13 November 2012

Agricultural saviours: young, senior and dead

Three items of note today, all--in one way or another--about agricultural development and saviours.

First up, a new IDS Bulletin by my colleague Jim Sumberg and his collaborator Kate Wellard on "Young People and Agriculture in Africa".  Written mostly by African collaborators, the 9 papers take on this "problem". What is the problem you say? Well, Sumberg and collaborators state that the problem is that we keep zeroing in on the wrong problem. The issue is framed either as "agriculture is the saviour of young people" or "young people as the saviour of agriculture". The real questions, they argue, are: (1) what are the determinants of  young people's interest in and success at exploiting the agri-food opportunity space? and (2) and what national and international forces shape that space?

They argue, convincingly I think, for more of a life course approach--pushes and pulls into agriculture may be temporary or permanent, strategic or tactical, but the lifecourse provides a useful way of thinking about livelihood strategies in 3-D. It is remarkable how limited the evidence base is in this area--in the last 12 years there have only been 63 papers published in journals on African youth and agriculture. This is strange given that most poor families, in on away or another, still rely on agriculture for work, income, low food prices and food in the market. There are no saviours, only opportunities to be taken, strategically or otherwise. We need to know more about what the evidence says about how we can enable young people to seize those barriers.

Next up, an altogether different type of saviour, Meles Zenawi, the President of Ethiopia who passed away in August. My colleague Jeremy Lind has written an IDS Rapid Response Brief: After Meles on the implications for Ethiopia's development. Lind writes "Meles built up a complex web of relationships that conjoined domestic political forces with foreign investors, leading the country towards impressive rates of growth and substantial achievement of some development indicators. Under his rule Ethiopia’s national image began a slow transformation from famine-plagued nation to a fast-growing country which was at the heart of a new global realpolitik in Africa. The challenge now is whether Ethiopia’s institutions, dominated at all levels by a single party, can transition to greater pluralism and, if so, will this enable the country to approach middle-income status by 2025 – a much-vaunted goal of the late Prime Minister."  

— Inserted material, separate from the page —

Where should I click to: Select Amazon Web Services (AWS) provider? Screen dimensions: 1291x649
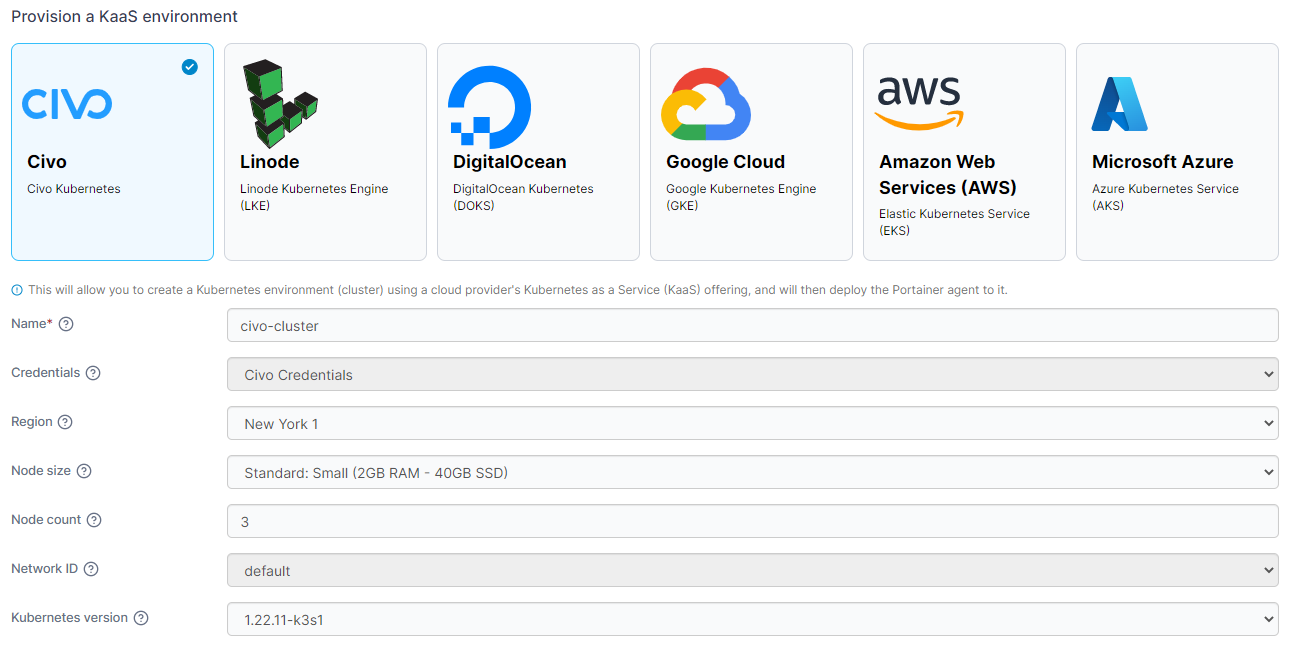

Lind makes several points: (1) under Meles, Ethiopia's image has been transformed from basket case to one of strong economic growth, including investments in agriculture, (2) but there are real questions about whether this growth is having a sufficiently strong impact on poverty, (3) in addition there are questions about how long the implicit social contract of increased growth for reduced freedoms will last, (4) the new President Hailemariam Dessalegn is from Wolaita – a part of the Southern Nations, Nationalities and People’s Region (SNNPR), but is not a member of the Tigray People's Liberation Front. Despite this appointment, Meles' power base is still firmly in control of key sectors of the Government. So is the recipe for middle income status "more of the same" or is it via increasing plurality? My guess is the former--for as long as it all holds together.  

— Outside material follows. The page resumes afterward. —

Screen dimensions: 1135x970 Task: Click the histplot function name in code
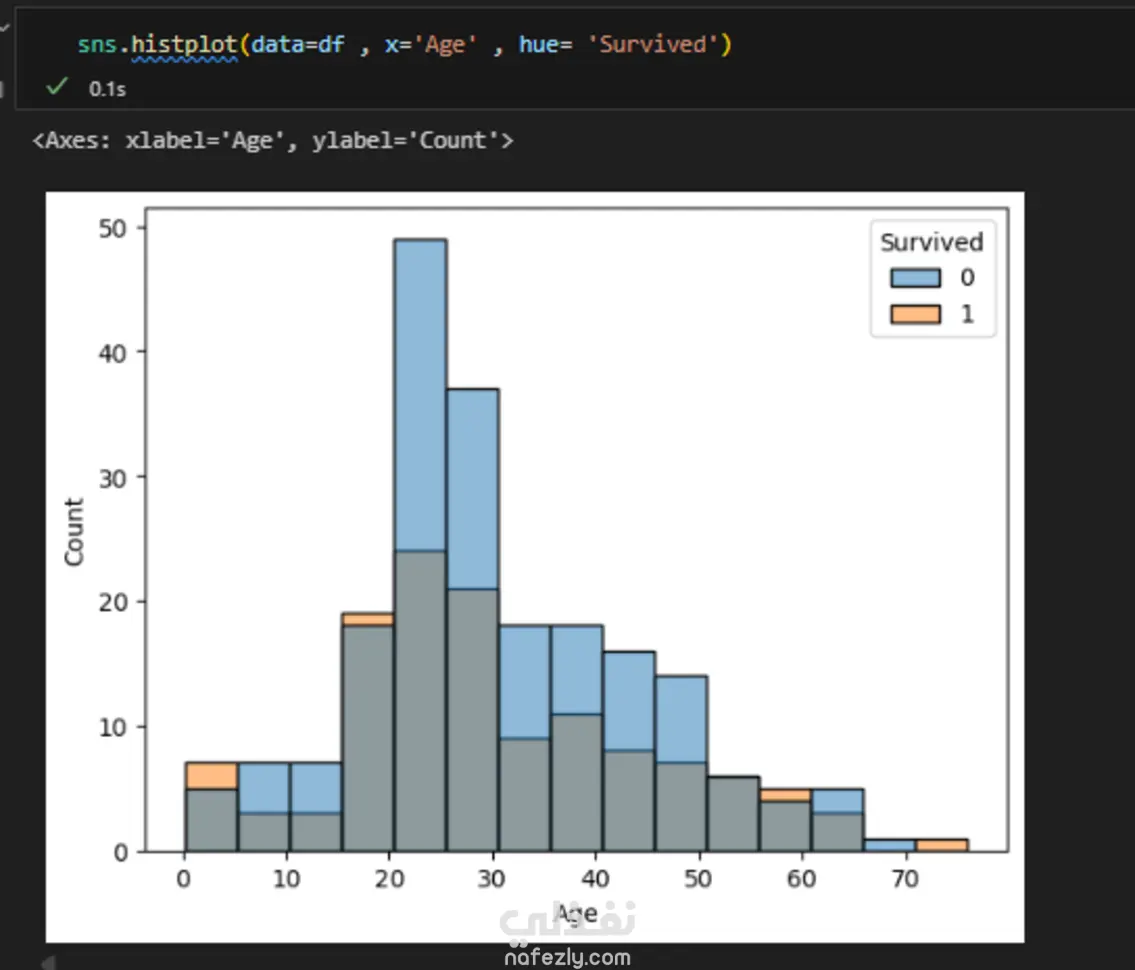(x=184, y=45)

Finally, we have Gordon Conway's new book, One Billion Hungry: Can We Feed the World?  The answer? We can feed the world, if we recognise, acknowledge or do 24 different things, things that are eloquently outlined in the book.  The 24 are entirely sensible, but given the political weakness of hunger leaders it would be a major achievement if any one of the 24 things actually happened (e.g. one of them is the Doha Round is completed with a satisfactory outcome for the least developed countries) let alone a major number of them.  So it is a long list and a non-prioritised, non sequenced, non political one at that.   There are few clues as to how we make political leaders, citizens and businesses wake up to the immorality, bad economics and bad politics of persistent hunger.  For example, "political economy" only comes up once in the index and "political stability" one other time.  This is a fantastically comprehensive book, written by a true authority in the field, but it does not really give us enough clues about how we wake people up about hunger.

The real saviours for hunger reduction are the everyday citizens who act up and pressure their governments to act--we have to find tangible ways to support their efforts.